Australia reversed its decision to spare YouTube from the banned list of social media sites for those under 16 after the country’s internet regulator highlighted a survey showing 37% of minors reported harmful content on the site.
“We want kids to know who they are before platforms assume who they are,” Communications Minister Anika Wells said in a statement.
“There’s a place for social media, but there’s not a place for predatory algorithms targeting children.” she added.
How has YouTube reacted?
A YouTube spokesperson said in a statement that YouTube is “not social media”.
“We share the government’s goal of addressing and reducing online harms. Our position remains clear: YouTube is a video sharing platform with a library of free, high-quality content, increasingly viewed on TV screens. It’s not social media,” the statement said.

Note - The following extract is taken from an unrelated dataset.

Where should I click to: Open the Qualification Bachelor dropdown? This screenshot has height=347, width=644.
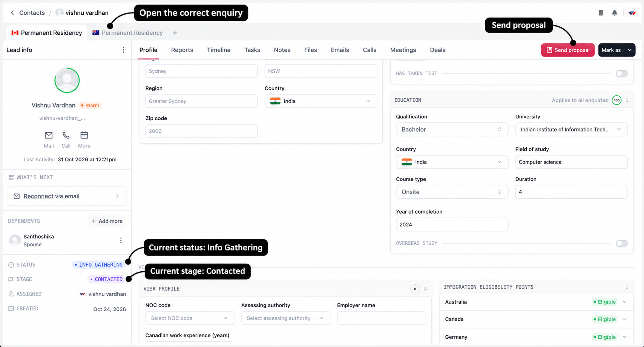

“The government’s announcement today reverses a clear, public commitment to exclude YouTube from this ban. We will consider next steps and will continue to engage with the government.”
Wednesday’s decision could also be the start of a fresh dispute with Alphabet, which threatened to pull back some Google services from Australia in 2021 in response to a law forcing it to pay news outlets for content appearing in searches.
What is Australia’s teen social media ban?
In November 2024, Albanese’s government introduced a bill to ban social media for children under 16.
The law is slated to come into effect on December 10, 2025.
How will Australia enforce its under-16s social media ban?
Social media giants face fines of up to 49.5 million Australian dollars (€27 million) for failing to impose the restrictions.
“Social media have a social responsibility and there is no doubt that Australian kids are being negatively impacted by online platforms, so I’m calling time on it,” Albanese said on Wednesday.
“I want Australian parents to know that we have their backs.”